WASHINGTON D.C. – Maine became permanently linked to the terrorist attacks of Sept. 11, 2001, when Mohammed Atta and Abdulaziz Alomari boarded an early morning flight from the Portland Jetport to Boston, setting in motion the worst terrorist attack in American history.

That evening, members of Congress came together on the steps of the U.S. Capitol to express unity. With tears in our eyes and sorrow in our hearts, we sang “God Bless America.” A day that began with shock and anger ended with unity and resolve. 

We resolved to ensure our country has the tools and wherewithal to deter and detect future plots and to identify people who would do us harm. Working with Sen. Joe Lieberman, I authored the Intelligence Reform and Terrorism Prevention Act to reorganize the 17 separate organizations of the intelligence community and to change their culture from “need to know” to “need to share” so we could increase the likelihood that agencies would “connect the dots” to thwart future attacks.

The operation that killed Osama bin Laden was the kind of successful collaboration of intelligence and operations that we envisioned. 

WORK NOT DONE YET

That is not to say, however, that our work is done. As we saw in 2009 with the Christmas Day bomber and the Fort Hood attack, when information is not shared, our nation’s security is placed at risk.

In addition to improving intelligence, it was essential in the immediate aftermath of 9/11 that we better protect our transportation systems, borders and critical infrastructure.

When it comes to our homeland security, however, we are only as strong as our weakest link.

Terrorists are constantly probing our defenses and seeking new ways to attack us. And gaps remain in our security.

The Transportation Security Administration has strengthened airline passenger screening. Nevertheless, a man was recently able to fly cross-country without a valid ID and with an expired boarding pass that was not even issued in his name.

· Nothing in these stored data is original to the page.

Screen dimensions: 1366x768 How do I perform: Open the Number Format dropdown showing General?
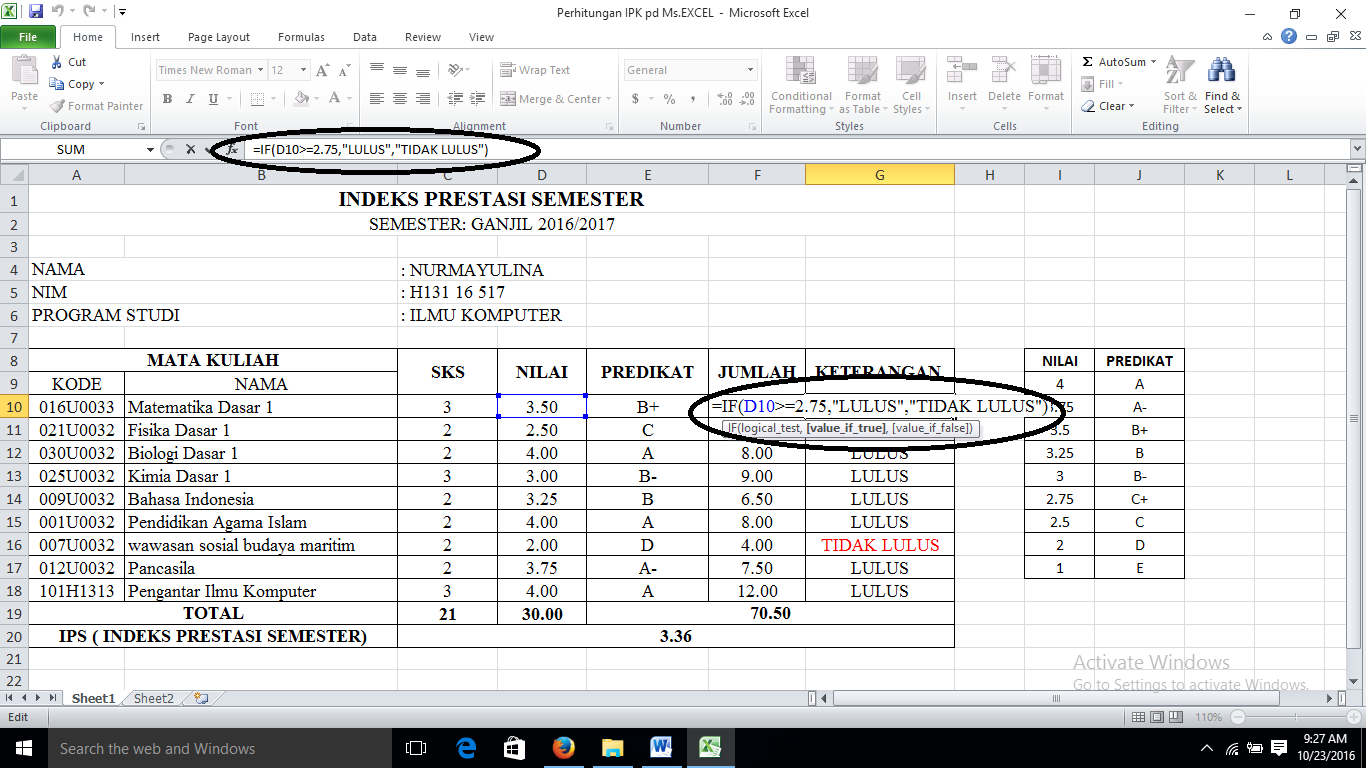point(688,70)
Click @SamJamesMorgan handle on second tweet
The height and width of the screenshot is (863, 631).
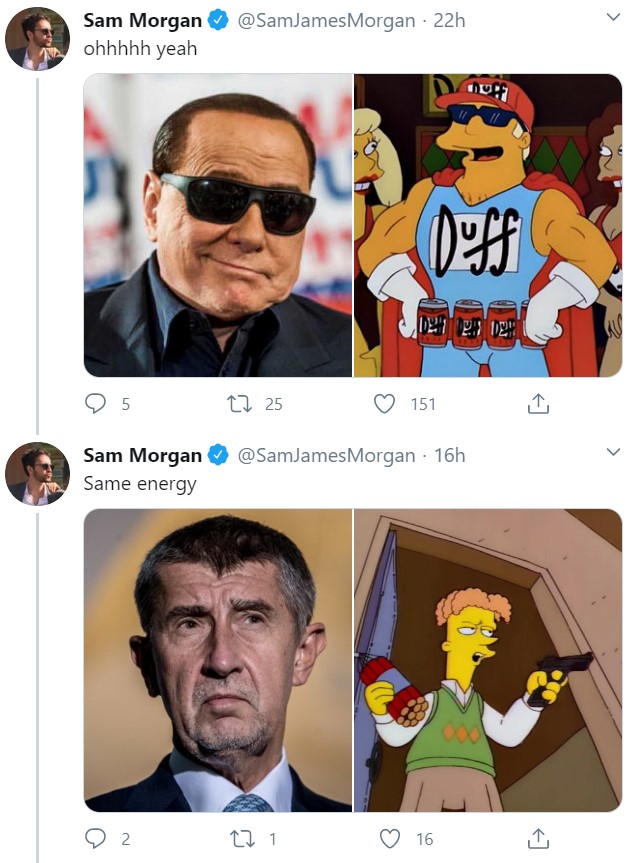point(325,456)
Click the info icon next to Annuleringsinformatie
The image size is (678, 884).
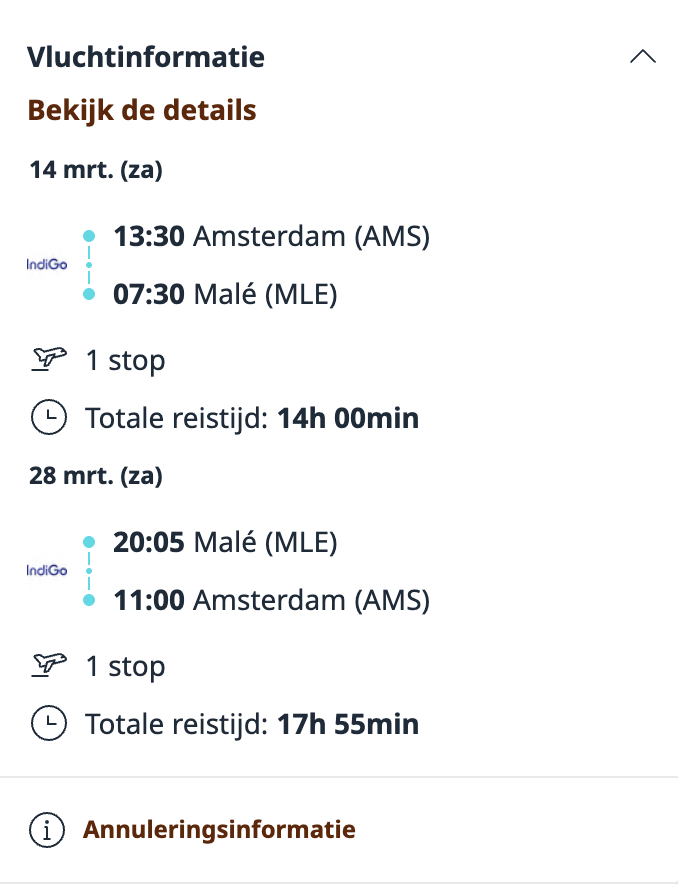[x=47, y=829]
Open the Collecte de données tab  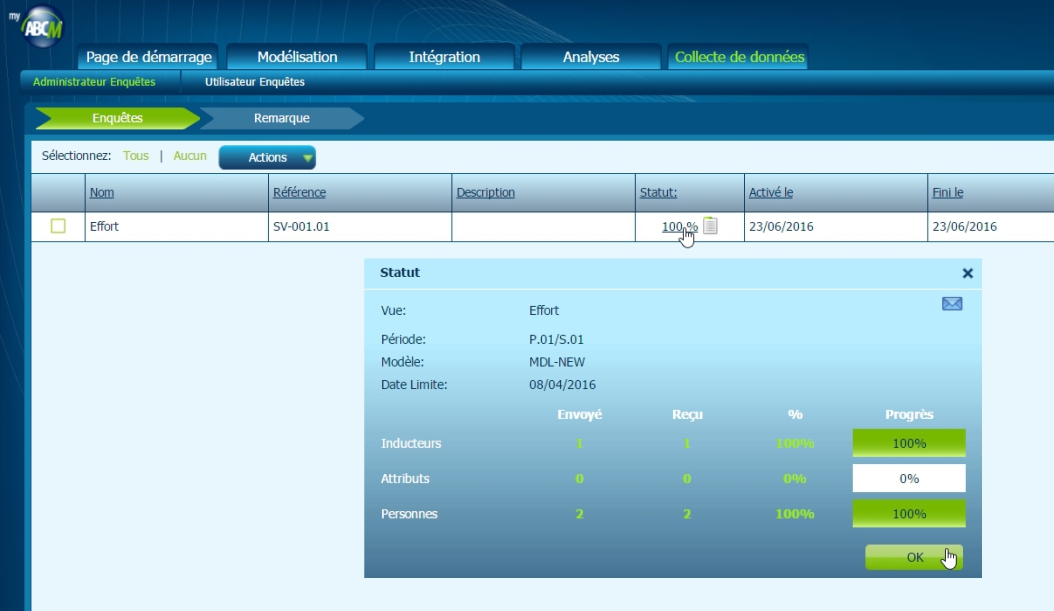tap(739, 57)
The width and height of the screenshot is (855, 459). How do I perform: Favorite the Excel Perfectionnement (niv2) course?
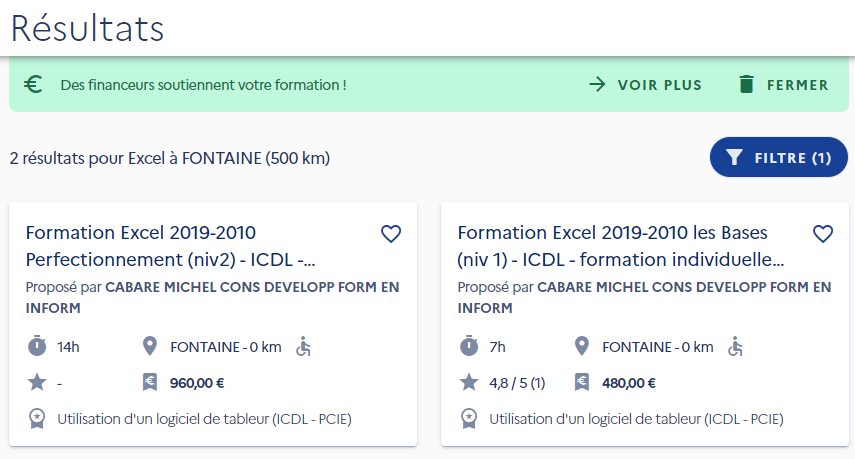click(391, 234)
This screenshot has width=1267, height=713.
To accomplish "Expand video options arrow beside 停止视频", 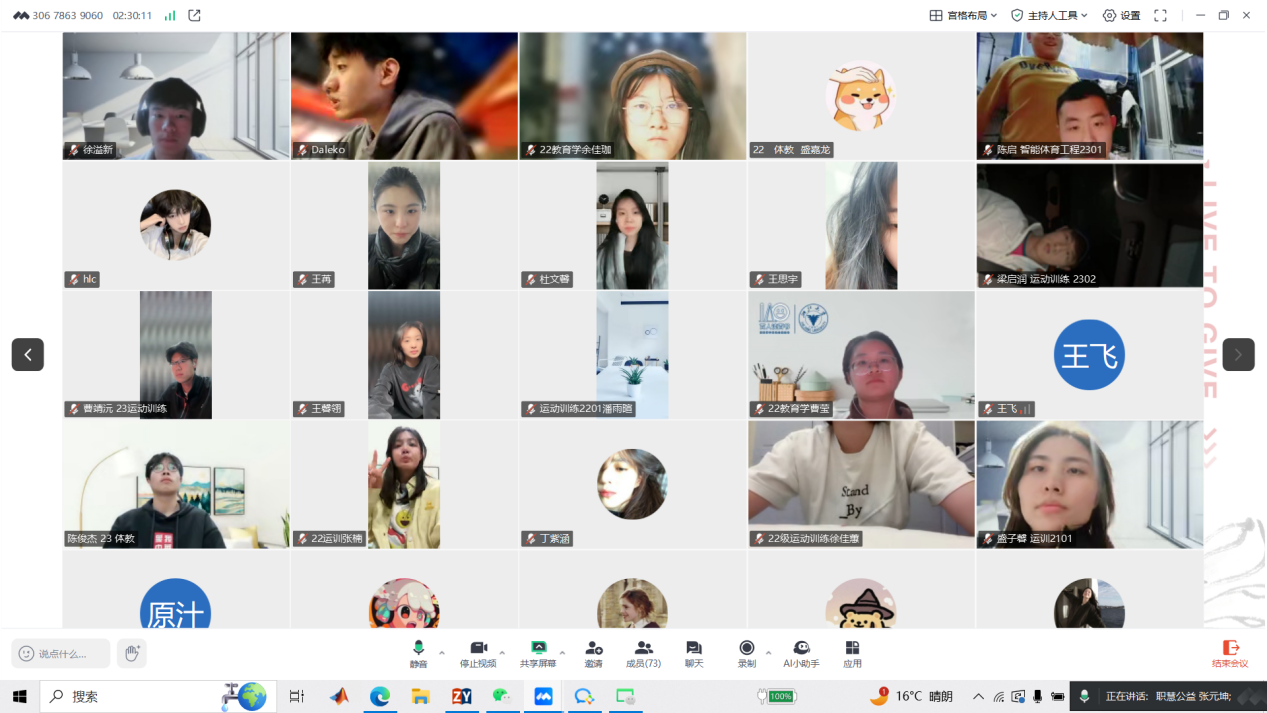I will [x=502, y=653].
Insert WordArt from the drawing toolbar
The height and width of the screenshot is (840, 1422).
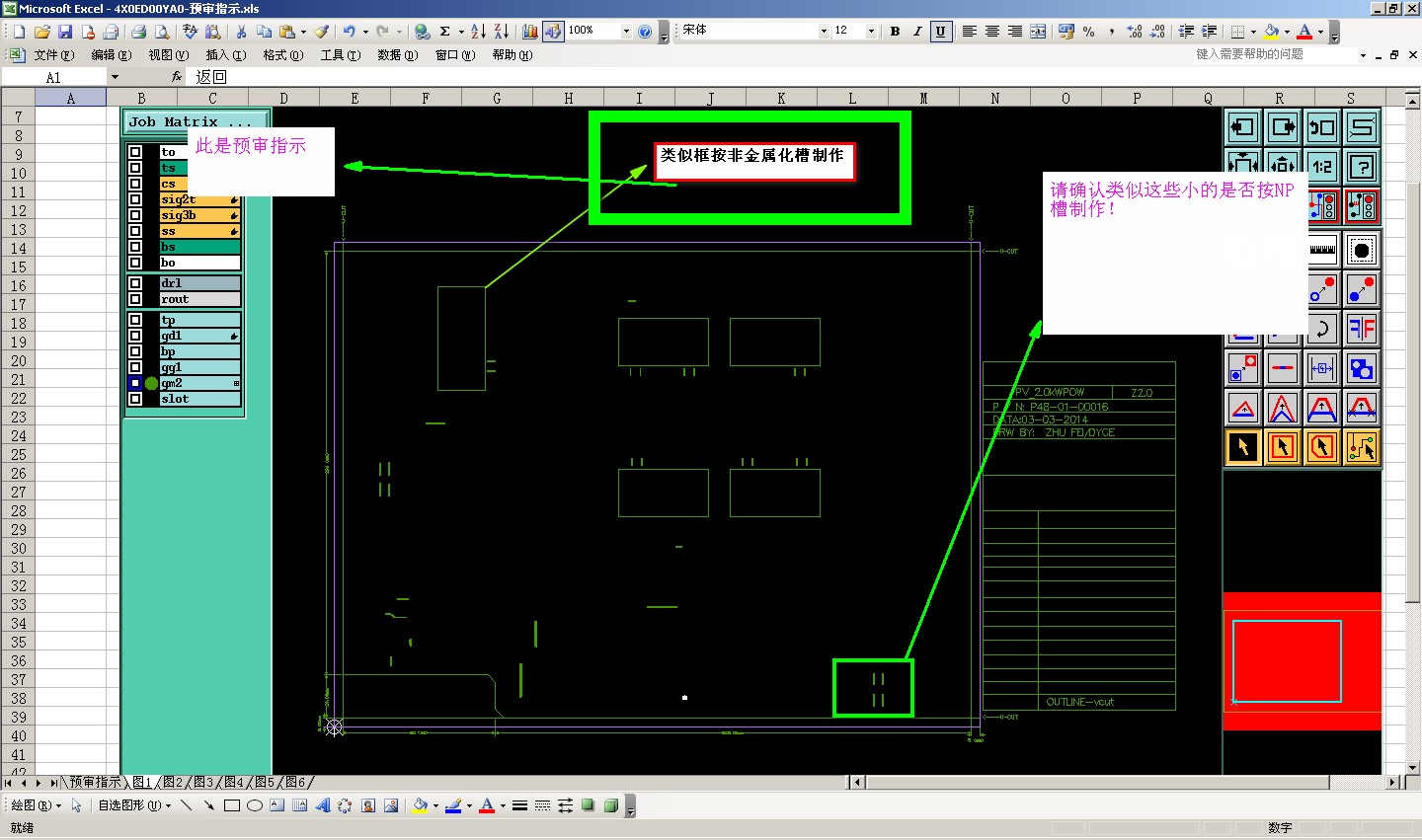tap(323, 805)
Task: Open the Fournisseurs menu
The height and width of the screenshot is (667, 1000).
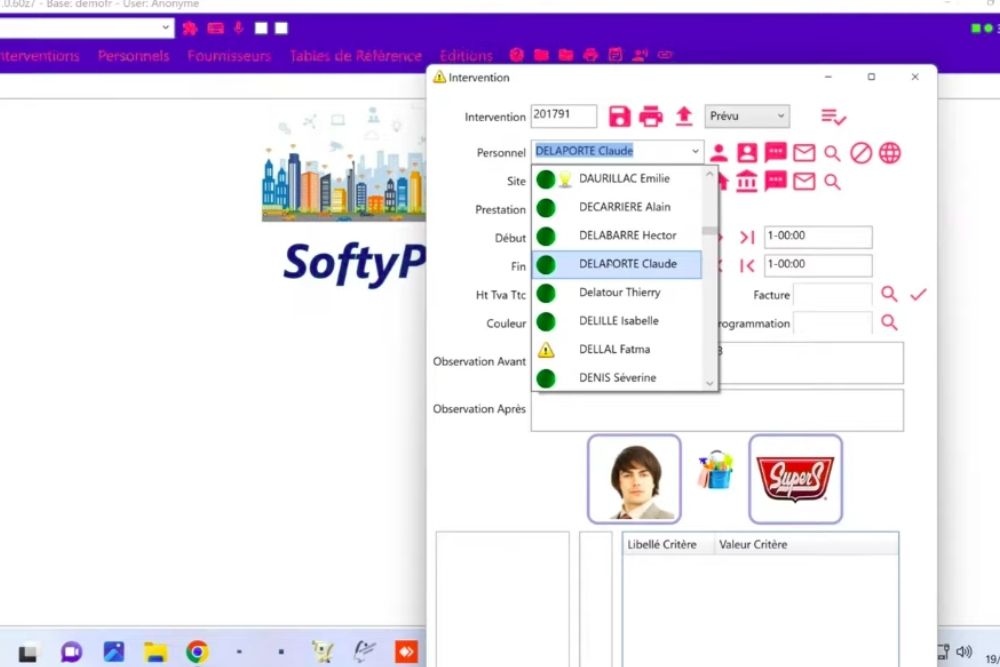Action: [229, 56]
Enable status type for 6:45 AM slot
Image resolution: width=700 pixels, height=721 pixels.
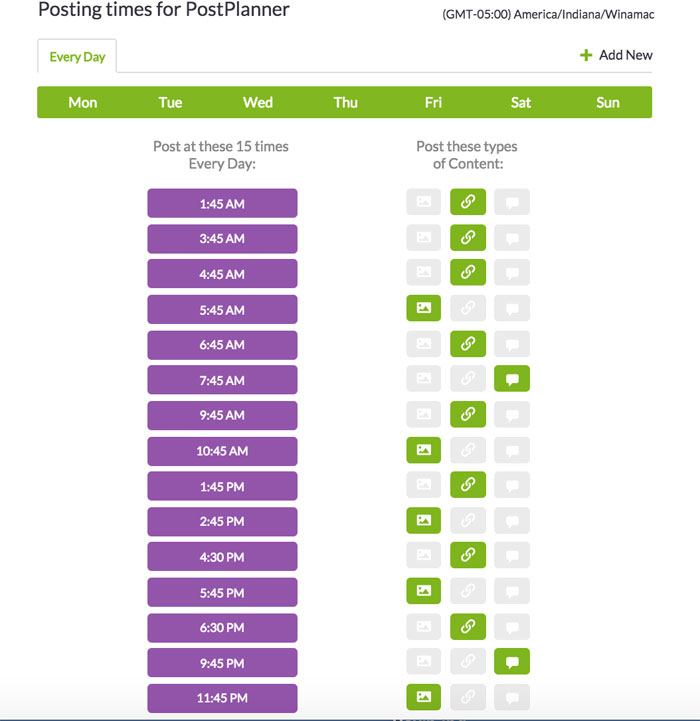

The Department of Homeland Security has bolstered the security of U.S. borders and identification documents, yet two Iraqi refugees with ties to al-Qaida were arrested in Kentucky in May for allegedly helping to carry out attacks against our troops.  How a known bomb-maker, whose fingerprints we had on file for some time, was able to enter our country on humanitarian grounds remains an unanswered and troubling question. Are we truly safer, or are we just safer from the tactics the terrorists have tried already?

Evolving threats continue to challenge us.  Homegrown terrorists and cyber-terrorism — attacks against the computer networks that are vital to our security and our economy — are escalating threats.

The Senate Homeland Security Committee first sounded the alarm about homegrown terrorism five years ago and has held more than a dozen hearings on the topic. We have learned that some individuals within the U.S. are being inspired by al-Qaida’s violent ideology to plan and execute attacks, acting as “lone wolves.”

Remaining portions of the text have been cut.